Most remarkable of all, perhaps, is that on top of the seamless fiction, the eyes-wide-open realism, and the profound spirituality, the world of The Lord of the Rings is governed by a deep law -- the same law that Christians believe was revealed to humanity by Christ and that is at the heart of the entire cosmos -- the law of mercy and compassion. In fact, the final outcome of the story’s central quest is determined by the fact that for two generations, the hobbits have shown mercy to one of their own kin gone astray -- the loathsome, murderous Smeagol. By the time we meet him, the evil ring has turned Smeagol into a kind of beast. If ever there was a creature not deserving mercy, Tolkien makes clear, it is Smeagol. And yet if it were not for the fact that his life was spared by both Bilbo and Frodo, it’s very possible that Sauron, the evil one, would not have been destroyed. In this way, Tolkien wove the essence of the Gospel into his tale, giving it a distinguishing mark that will forever separate it from the medieval sources from which it was drawn and indeed from most literature published in this world. As a student of warrior races such as the Vikings, Tolkien would have been profoundly aware, however, that a world without mercy is nothing more than a pagan world.

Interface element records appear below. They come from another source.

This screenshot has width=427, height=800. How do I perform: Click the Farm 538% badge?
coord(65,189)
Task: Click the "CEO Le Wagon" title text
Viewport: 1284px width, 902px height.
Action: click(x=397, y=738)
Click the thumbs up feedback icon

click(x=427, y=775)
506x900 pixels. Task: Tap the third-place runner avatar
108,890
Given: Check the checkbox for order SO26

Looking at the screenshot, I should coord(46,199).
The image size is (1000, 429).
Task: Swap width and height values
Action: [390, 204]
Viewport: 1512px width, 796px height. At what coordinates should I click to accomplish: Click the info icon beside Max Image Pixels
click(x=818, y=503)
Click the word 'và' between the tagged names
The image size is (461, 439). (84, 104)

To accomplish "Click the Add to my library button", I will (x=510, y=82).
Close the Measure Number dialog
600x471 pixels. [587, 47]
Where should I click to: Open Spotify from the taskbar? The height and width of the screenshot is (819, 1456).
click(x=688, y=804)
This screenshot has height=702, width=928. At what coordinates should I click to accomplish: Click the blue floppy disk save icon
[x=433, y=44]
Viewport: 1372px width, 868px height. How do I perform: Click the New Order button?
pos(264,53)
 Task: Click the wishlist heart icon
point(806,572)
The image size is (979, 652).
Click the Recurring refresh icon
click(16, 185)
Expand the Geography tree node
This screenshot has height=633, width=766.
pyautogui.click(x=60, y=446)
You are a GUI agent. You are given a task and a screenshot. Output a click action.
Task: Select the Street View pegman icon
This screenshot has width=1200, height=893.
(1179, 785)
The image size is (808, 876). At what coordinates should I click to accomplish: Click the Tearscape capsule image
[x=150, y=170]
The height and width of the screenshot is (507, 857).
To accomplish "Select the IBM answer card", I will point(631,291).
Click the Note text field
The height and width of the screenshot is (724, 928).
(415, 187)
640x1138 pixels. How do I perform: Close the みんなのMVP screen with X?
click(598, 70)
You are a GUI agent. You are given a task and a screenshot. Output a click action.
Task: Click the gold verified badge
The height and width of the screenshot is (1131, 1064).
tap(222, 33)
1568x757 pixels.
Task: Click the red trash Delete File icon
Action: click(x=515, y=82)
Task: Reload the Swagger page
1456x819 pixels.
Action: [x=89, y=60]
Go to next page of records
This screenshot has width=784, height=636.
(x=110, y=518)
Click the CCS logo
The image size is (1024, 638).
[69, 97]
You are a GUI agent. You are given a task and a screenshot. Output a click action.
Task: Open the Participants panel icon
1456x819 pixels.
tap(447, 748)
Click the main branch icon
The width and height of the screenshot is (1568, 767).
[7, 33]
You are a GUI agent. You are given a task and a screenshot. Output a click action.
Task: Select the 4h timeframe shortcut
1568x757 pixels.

All of these elements place The Lord of the Rings firmly into the realm of Christian Humanism. The humanists were basically optimistic about human endeavor, especially our efforts to understand the world through philosophy and beautify it through music, poetry, and art. They would have seen nothing strange or wasteful, for example, about devoting one’s time to inventing languages, histories, and mythologies for the beings found in children’s fairy tales. The Peter Jackson versions of Tolkien's work are so masterfully crafted and so tightly plotted, that I worry that the humanistic impulse that drove Tolkien to create the story will be the very thing ignored in movie houses and quietly packed away when the reels are sent back to the vault. Then again, you don’t have to be a scholar of Old Norse to fall in love with Sam Gangee, be shaken by Smeagol, or be stirred by the heroics of Aragorn. To those who can give over their imaginations to a fantasy world complete with orcs and demons, battles and quests, The Lord of the Rings is quite simply a gift to be treasured. I have no doubt that later generations will have their way of reviving it and treasuring it as well.